Jackie evaluating a young Maasai boy with seizures and developmental delay

Jackie evaluating a young Maasai boy with seizures and developmental delay

We had been doing rather well keeping on schedule for our morning session and didn’t have a tremendous number of charts for the afternoon. As soon as we got back to the office, though, we had a patient wheeled in who had apparently collapsed. We see quite a bit of what is best termed “swooning” here and which is most often seen in adolescent and young women. There is certainly nothing sexist in that observation and I believe those numbers would hold true back home as well.
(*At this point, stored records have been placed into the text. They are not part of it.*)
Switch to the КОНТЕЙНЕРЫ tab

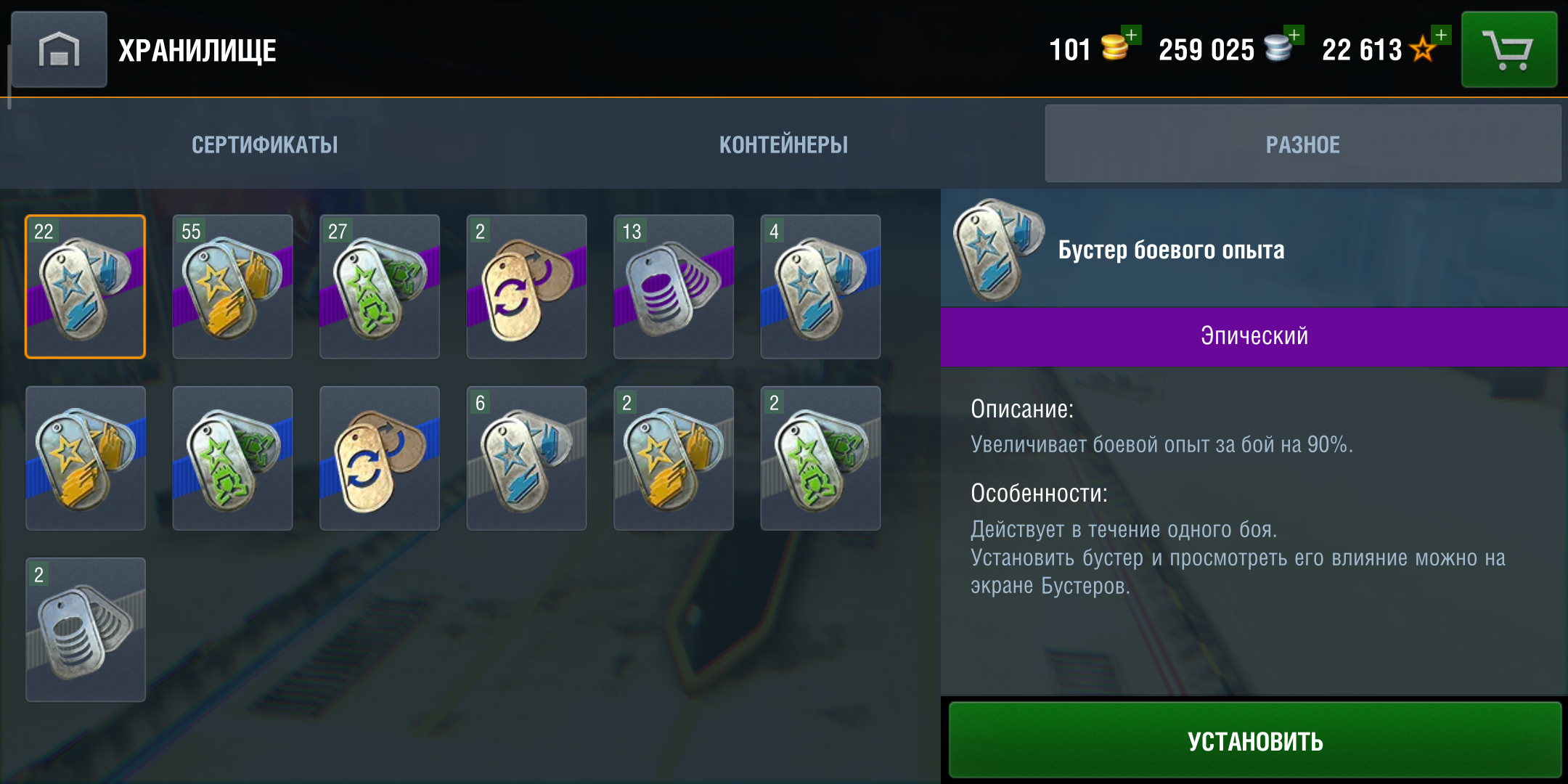783,144
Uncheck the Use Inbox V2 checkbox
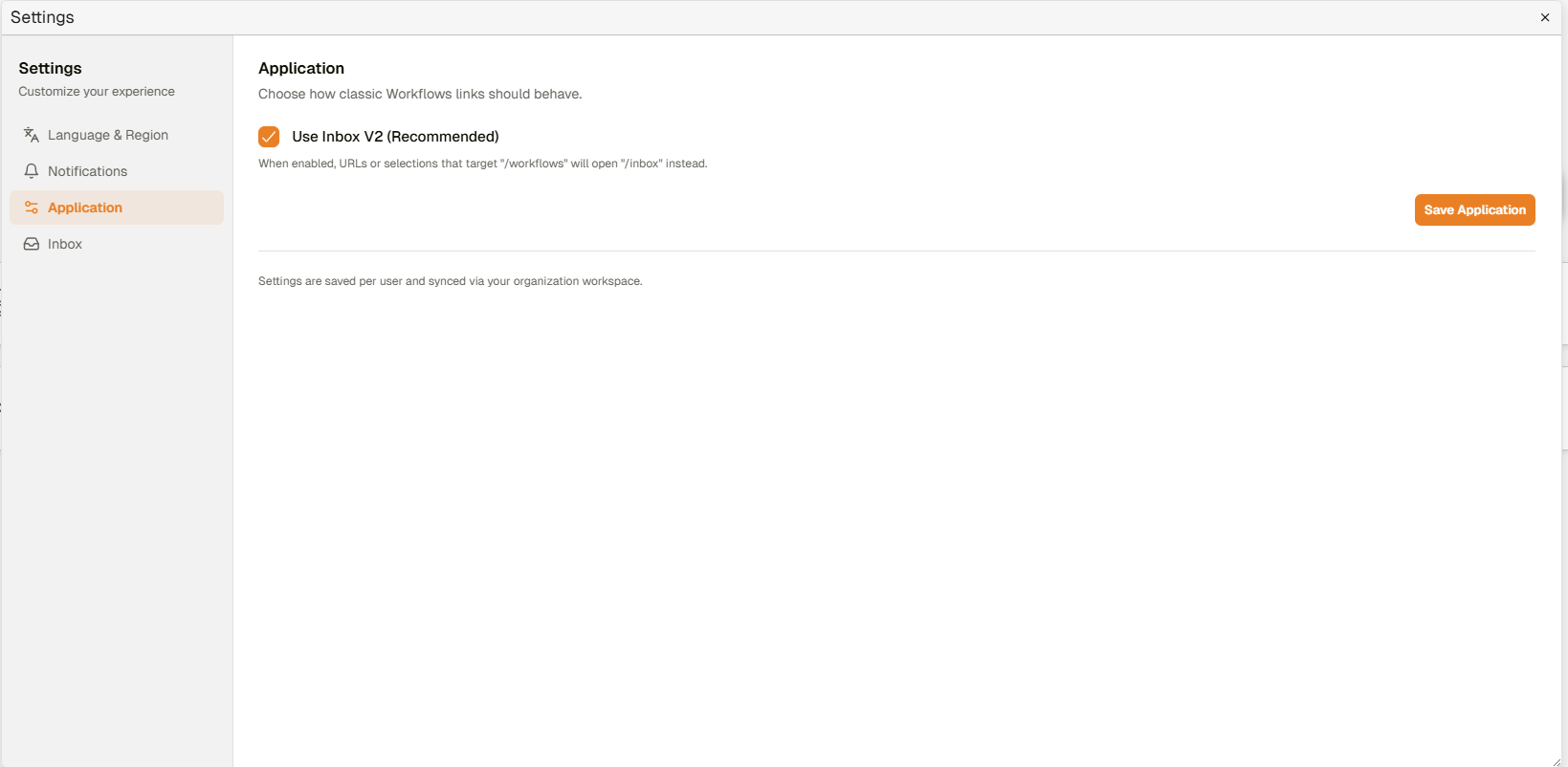Viewport: 1568px width, 767px height. pos(269,137)
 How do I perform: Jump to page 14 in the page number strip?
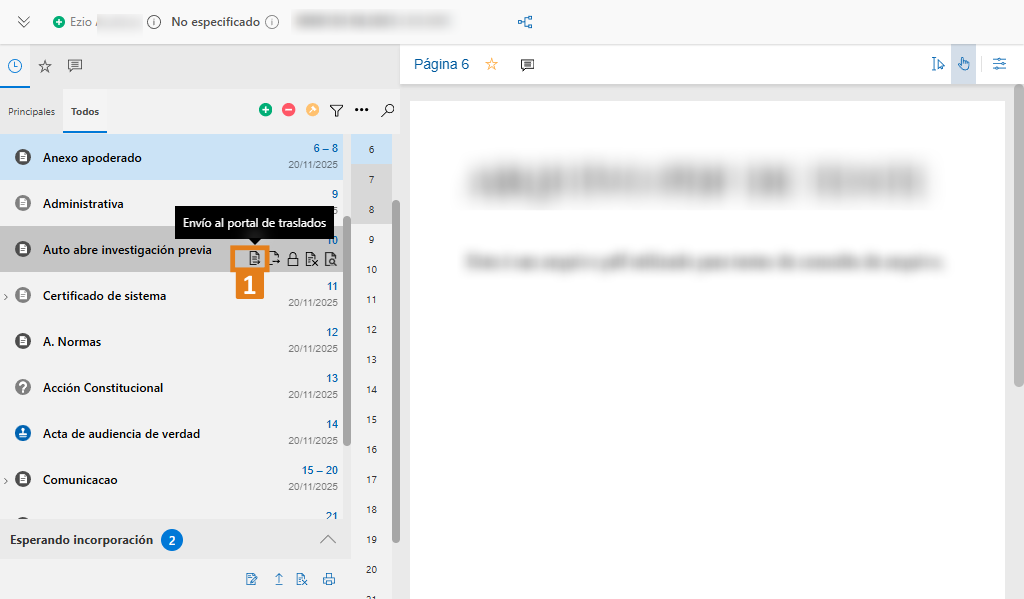pyautogui.click(x=371, y=390)
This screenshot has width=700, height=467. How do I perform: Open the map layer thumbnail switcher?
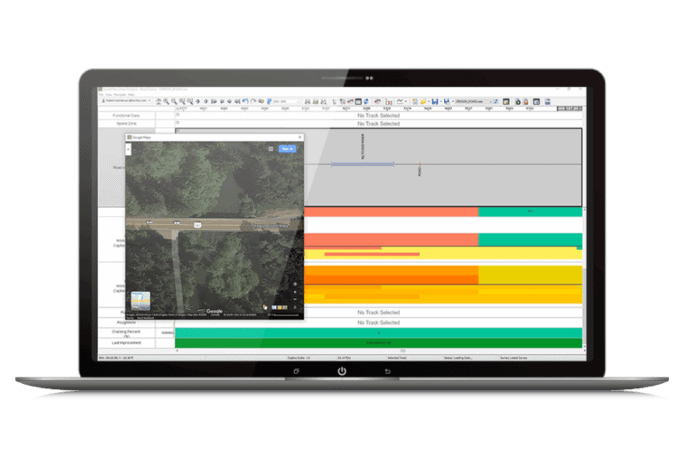138,301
This was a young woman who was unresponsive in a wheelchair and had to be lifted onto the ER gurney where she very quickly began to respond to Jackie who was evaluating her. She complained of a rapid heart rate and had apparently had these episodes before as her mother reported that they had been told she had an abnormal echocardiogram in the past. We checked her BP and as we stood her up to check her pressure, she promptly “swooned” again, with normal BP, or course, and awakened as we laid her back on the gurney. It was quite clear that her episodes weren’t real, but we were stuck with where to put her until she was stable as we needed to get on seeing patients. So we put her in a ward bed for observation. What happened next was actually quite predictable. Within 15 or 20 minutes, someone came running from the ward to tell us that she was having a seizure. Jackie and I both knew what was going on and quickly walked to the ward, not because either of us was worried about the patient, but rather we wanted to make sure we both saw what she was doing. Sure enough, she was having a very classic non-epileptic event, or what we used to call a pseudo seizure. This is an event that is an event that is often part of a conversion disorder and is subconscious, or can be factitious in nature. Either way, though, it does not require any medication and after more thorough questioning regarding a possible recent traumatic event or underlying stress that may be causing it, the patient is told this is often the bodies repose to stress and she was discharged to home to the care of her mother.

One of Jess' stroke patients

One of Jess’ stroke patients

We ended up finishing our clinic at a decent time which was good since we had planned to visit with Daniel Tewa and his family again that night. It was a great ending to a very interesting day. Daniel filled us in on all of the world news we had been missing since being away and again amazed each of us with his understanding of world politics that seemed far beyond that of any one of us. When he mentioned the name of the French foreign minister, Pauline was more than impressed as was I considering I couldn’t even recall the name of the President of France at the moment. Daniel’s family was as gracious as ever and it was so good to see them again and spend time in their home. It was another gorgeous night in East Africa with a sky full of sparkling stars so vastly different from those at home reminding us how fortunate each of us is to be in such an exotic land.